Quimioterapia e oncologia no TISS: como faturar tratamentos de alta complexidade

Faturamento em oncologia não admite improviso. Cada protocolo de quimioterapia envolve medicamentos caros, autorização ciclo a ciclo e documentação que pode ser auditada anos depois. Um erro de centavo vira glosa de milhares. Este guia mostra como organizar o faturamento oncológico para receber em dia e proteger seu hospital ou clínica.
Como funciona o ciclo de autorização
Diferente de procedimentos comuns, quimioterapia tem autorização por protocolo + ciclo:
- 1. Solicitação inicial: protocolo completo com drogas, doses, intervalos.
- 2. Auditoria médica da operadora valida CID e Diretrizes de Utilização (DUT).
- 3. Autorização ciclo a ciclo, geralmente válida por 30 dias.
- 4. Renovação a cada ciclo (a operadora pode pedir exames atualizados).
O que deve compor a guia
Cada sessão precisa ser registrada como SP-SADT contendo:
- Procedimento de aplicação (códigos TUSS específicos).
- Medicamentos quimioterápicos com tabela 20 (Brasíndice) ou 19 (Simpro) + lote + validade.
- Diluentes, antieméticos e medicações de suporte.
- Materiais (cateter, equipo, seringa) na tabela correspondente.
- Taxas de sala e diária quando aplicável.
OPME oncológica
Cateteres totalmente implantáveis (port-a-cath), bombas de infusão e dispositivos especiais entram como OPME. Siga o mesmo rigor explicado em nosso guia OPME no TISS.
Documentação para auditoria
Oncologia é o setor mais auditado.

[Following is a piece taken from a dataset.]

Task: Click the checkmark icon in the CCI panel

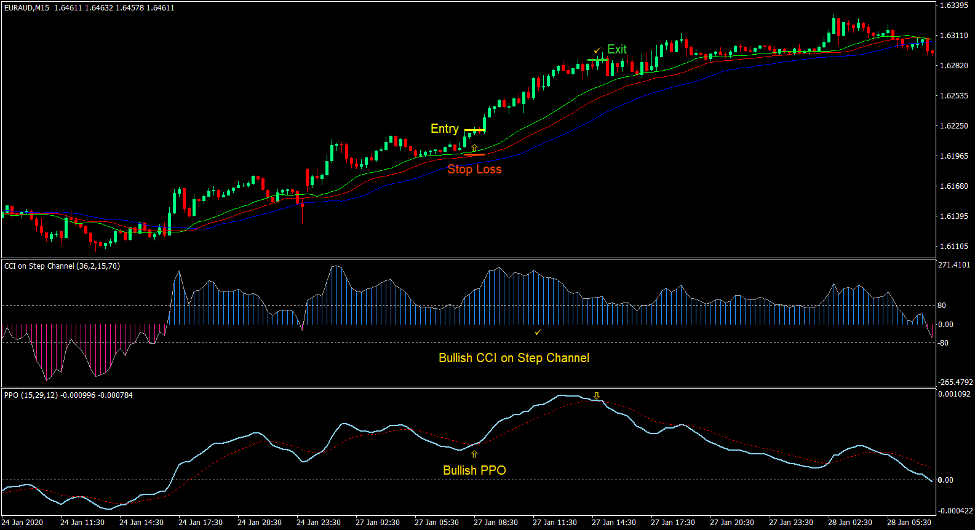Action: (x=538, y=331)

Mantenha em arquivo (mínimo 5 anos):
- Laudo anatomopatológico original.
- Estadiamento clínico documentado.
- Termo de consentimento informado assinado.
- Prescrição médica de cada ciclo assinada e datada.
- Etiqueta de cada medicamento aplicado com lote e validade.
Dicas para evitar glosa
Os pontos onde mais se perde dinheiro:
- Drogas fora do rol da ANS sem justificativa — peça parecer técnico antes.
- Desperdício de medicação fracionada não documentado.
- Autorização vencida (ciclo aplicado fora do prazo).
- Códigos TUSS desatualizados — atualize tabelas todo mês.
- Falta de validação técnica do XML — use o validador TISS.
Perguntas frequentes
Posso cobrar a sobra de medicação?
Sim, desde que documentada (multidoses ou sobras autorizadas). Sem registro, é glosa certa.
Quanto tempo a operadora tem para autorizar?
Casos eletivos: até 10 dias úteis. Urgentes: imediato. RN 259 ANS regula prazos.
Posso usar protocolo off-label?
Apenas com justificativa técnica robusta e, em geral, parecer da comissão médica da operadora.
Conclusão
Faturar oncologia bem é blindar o hospital de prejuízo e proteger o paciente de interrupção de tratamento. Estruture um time dedicado, mantenha tabelas atualizadas e use ferramentas que validam antes do envio, como o validador TISS e o conversor TISS para manter compatibilidade de versão.